Former Republican Rep. Jim Renacci, the Ohio lawmaker replaced by Gonzalez, said Trump’s endorsement was undoubtedly “powerful.” But Gonzalez, he said, had “the power to take the job.”

Renacci said what he heard from residents of the district after Gonzalez’s announcement was that Gonzalez was “a coward.”

It’s one version of that feeling that may contain the real lesson of Gonzalez’s departure. For some Republicans in a GOP now ruled by Trump, this is not worth the fight. About half of the 241 Republicans in the House when Trump took office have or will have left the chamber by 2023 – and that percentage could rise if more GOP incumbents choose to retire this cycle.

While some have left to join the Trump administration or run for a higher position, around 90 have retired or lost their re-election. And there’s every reason to believe Republicans who disagree with Trump’s post-election behavior – especially his promotion of the lie that the 2020 election was stolen – will be slowly ousted. One prominent Republican described the effect on the GOP of Trump’s anger as diluting the “gene pool” of the “principled Republicans” party.

For some Republicans, like Gonzalez, the vote to impeach Trump represented not only a fierce rebuke from Trump, but also their hope that the party could one day strike the ex-president from its ranks and begin to replenish the lingering remnants of his. old me. Now Gonzalez’s decision not to get re-elected has left the Beltway closely watching to see if there are more casualties.

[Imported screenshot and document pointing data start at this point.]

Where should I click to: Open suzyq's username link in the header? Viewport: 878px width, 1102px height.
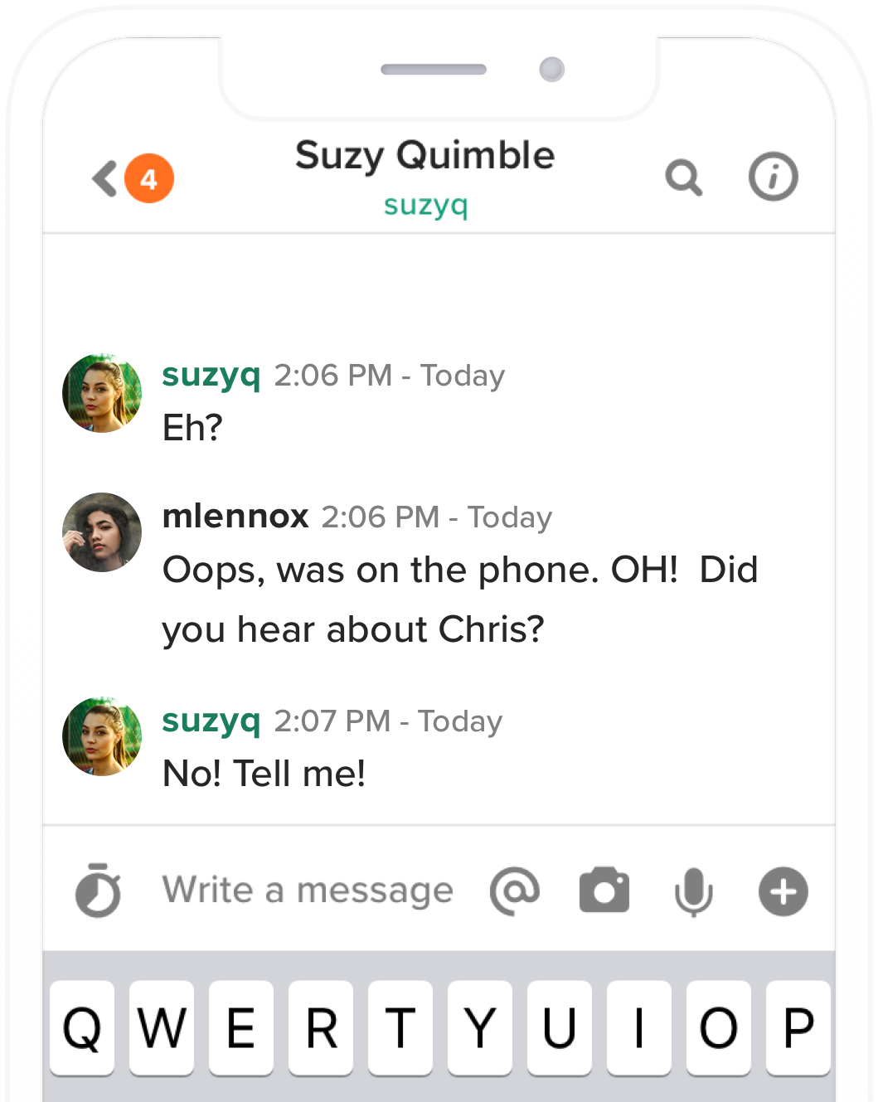(425, 206)
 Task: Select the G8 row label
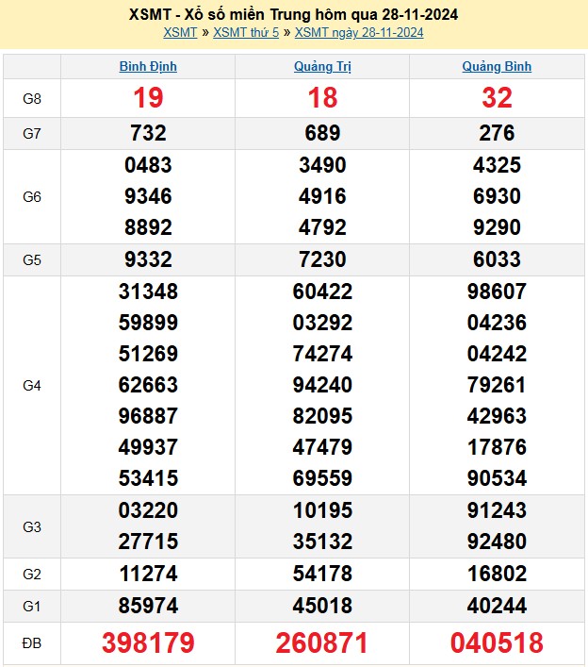coord(32,98)
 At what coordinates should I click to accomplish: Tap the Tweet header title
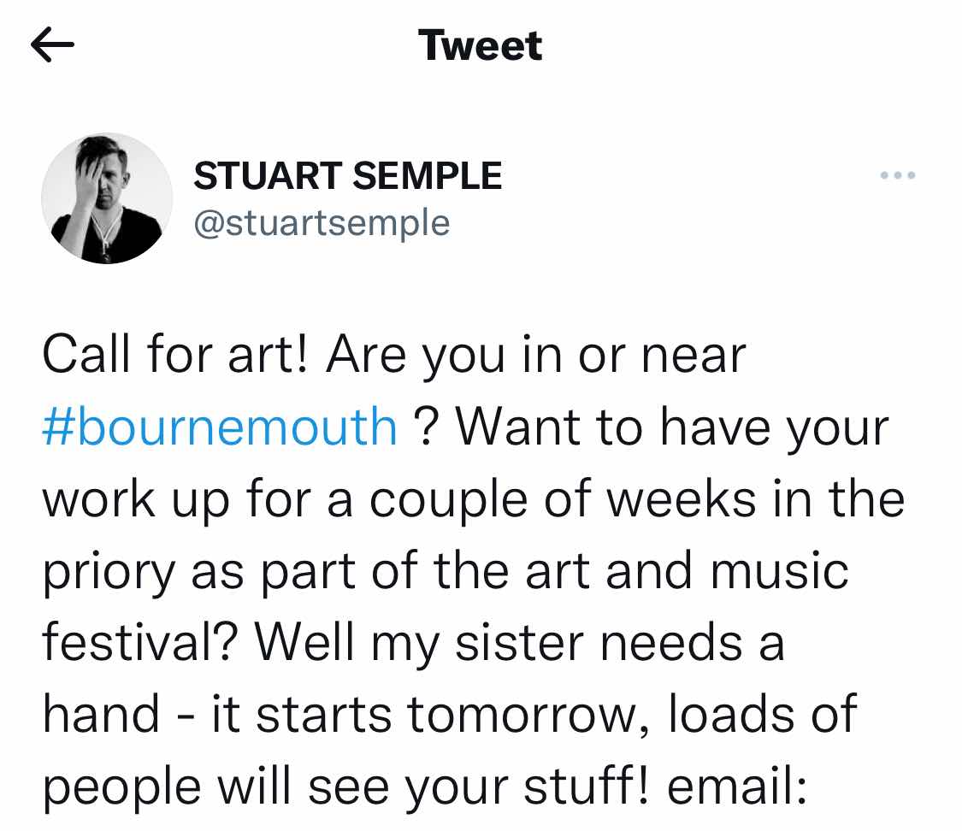tap(481, 45)
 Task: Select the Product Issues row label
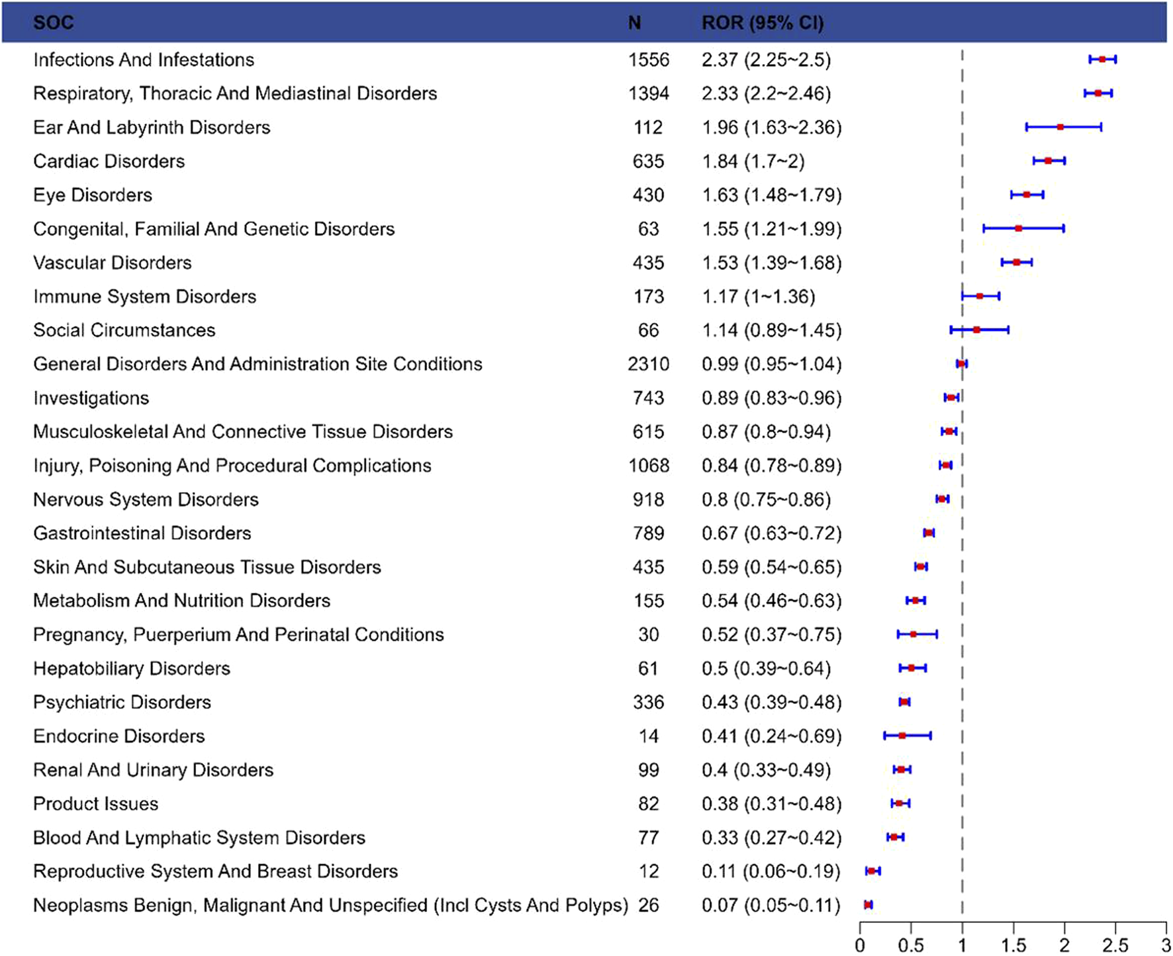(96, 804)
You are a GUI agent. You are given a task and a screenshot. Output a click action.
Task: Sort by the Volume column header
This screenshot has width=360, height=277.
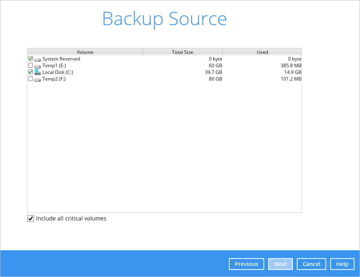[85, 52]
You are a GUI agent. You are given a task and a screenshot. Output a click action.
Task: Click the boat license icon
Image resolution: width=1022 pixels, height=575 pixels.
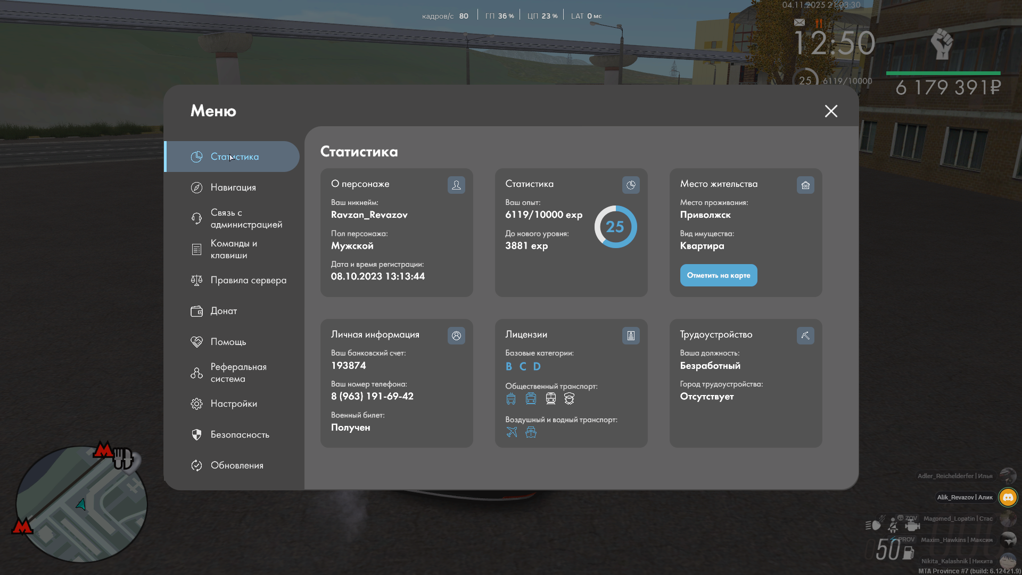click(531, 432)
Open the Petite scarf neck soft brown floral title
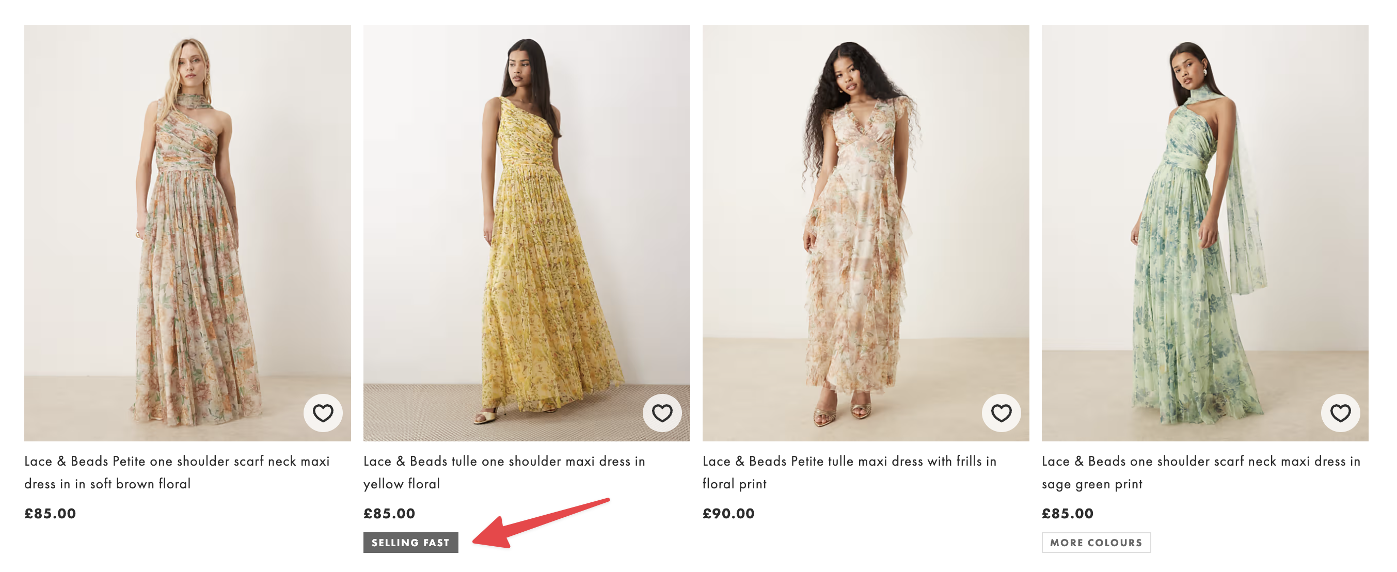Viewport: 1397px width, 572px height. (177, 472)
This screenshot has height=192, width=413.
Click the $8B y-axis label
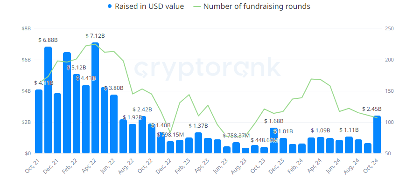pos(26,28)
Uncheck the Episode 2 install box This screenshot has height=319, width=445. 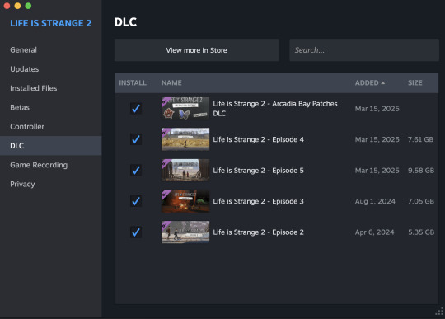click(x=136, y=232)
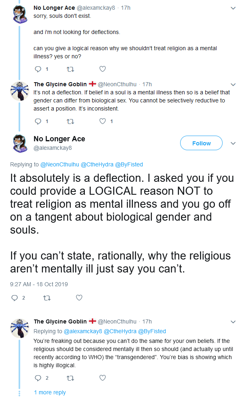Open @ByFisted mention in the bottom reply

point(152,332)
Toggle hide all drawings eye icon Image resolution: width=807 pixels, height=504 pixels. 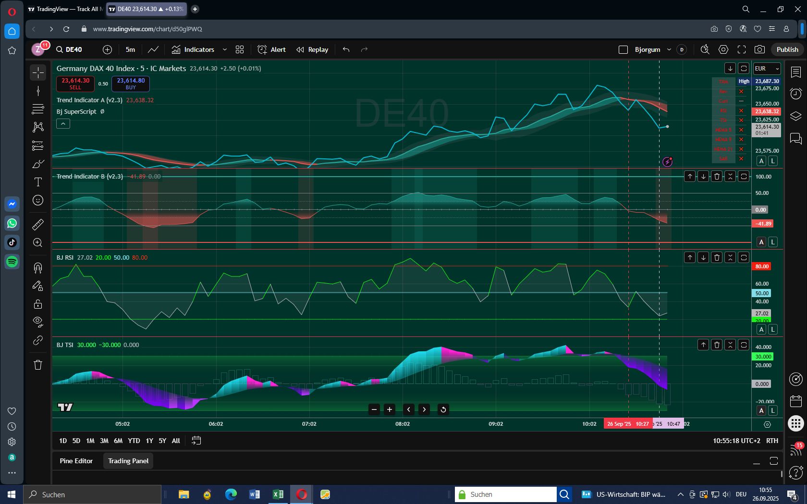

Cheney, from Wyoming, is Trump’s primary target in the primaries next year. Illinois Rep. Adam Kinzinger, another Republican on Trump’s favorites list, may not even have a seat to run for after the redistribution. And large swathes of the GOP’s pro-Trump base are no longer available to Republican candidates who oppose the former president.

For his part, Gonzalez argued he could have won what he told The New York Times would have been a “brutally harsh primary”. But in a party shaken by Trump, he lamented “the current state of our politics, especially most of the toxic dynamics within our own party.”

Gonzalez, 36, was no party dinosaur on his way. A former NFL football player and Ohio State star, the congressman’s second-term youth and Cuban-American heritage were once seen as a sign of progress in a party desperate to diversify its ranks. A relatively calm member, he had grown increasingly alarmed by Trump’s behavior even before the assault on Capitol Hill, according to GOP sources, although he largely refused to share his criticism publicly.

“He came from outside the political world, but had really built a profile of a professional football player and by all accounts was very likable and was doing it for all the right reasons,” said the Former Rep. Ryan Costello, who retired from the House in 2019 and plans to run for the open seat of the Pennsylvania Senate. “He was bipartisan, and I think when you look at what it’s like to serve in Congress right now, the reasons he had he was leaving are the kinds of things where you say, ‘I can’t blame him. “”

Costello said: “It’s a shame… You hate losing people like that because of the way politics is done these days.”